The officials tell The Associated Press that forensic teams are trying to determine his identity, but they believe it is Nazario Moreno Gonzalez.

They spoke on condition of anonymity because they are not authorized to talk about the investigation.

If true, it would be one of the more bizarre twists in Mexico's assault on drug cartels, in which two of the most powerful capos have been captured in the last year without a shot fired.

Moreno, nicknamed "The Craziest One," would have turned 44 Saturday, according to a government birthdate. He led the La Familia cartel when he supposedly perished in a two-day gunbattle with federal police in December 2010 in his home state of Michoacan.

No corpse was found, but the government of then-President Felipe Calderon officially declared him dead, saying it had proof.

Some residents of Michoacan, however, reported seeing Moreno as his former cartel, La Familia Michoacana, was morphing into the more vicious and powerful Knights Templar. The cartel under both names preached Moreno's quasi-religious doctrine and moral code, even as it became a major trafficker of methamphetamine to the U.S. and ruled much of Michoacan through stealing, killing and extortion.

When federal Attorney General Jesus Murillo Karam was recently asked about the rumor that Moreno was still alive, he said: "We can't confirm or deny it officially as long as we have no concrete evidence, and I can tell you that we have nothing."

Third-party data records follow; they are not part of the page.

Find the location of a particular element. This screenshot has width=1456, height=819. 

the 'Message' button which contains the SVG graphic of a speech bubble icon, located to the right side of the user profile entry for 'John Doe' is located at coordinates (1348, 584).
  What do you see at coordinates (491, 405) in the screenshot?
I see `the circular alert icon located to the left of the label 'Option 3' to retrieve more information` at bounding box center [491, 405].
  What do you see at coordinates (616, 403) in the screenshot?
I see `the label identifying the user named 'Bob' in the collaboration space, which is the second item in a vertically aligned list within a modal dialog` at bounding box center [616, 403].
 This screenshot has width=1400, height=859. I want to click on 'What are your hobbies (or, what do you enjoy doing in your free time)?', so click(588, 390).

After his earlier reported death, Moreno reportedly helped build himself up as folk hero, erecting shrines to himself and to the Knights Templar, which adopted the Maltese cross as a symbol.

The hunt for him spiked last year as vigilantes, tired of the cartel's control of the state and government inaction, took up arms against the Knights Templar, saying they wanted to get the cartel kingpins. All of the self-defense group leaders said Moreno was alive.

If true, his killing would come on the heels of the Feb. 22 capture of Mexico's most powerful drug lord, Joaquin "El Chapo" Guzman, who surrendered in the Pacific resort city of Mazatlan after 13 years on the lam. The other top capo, Zetas chief Miguel Angel Trevino, was captured last summer.

All three operations were carried out by elite forces of the Mexican Navy.

Though Guzman's capture leaked to the press, Mexican authorities waited several hours before announcing it so that they could solidly confirm the identity of the leader of Sinaloa cartel, Mexico's largest. They later gave a detailed explanation of how they fingerprinted him and measured his facial features against photographs, as well as analyzing genetic markers from a DNA swab.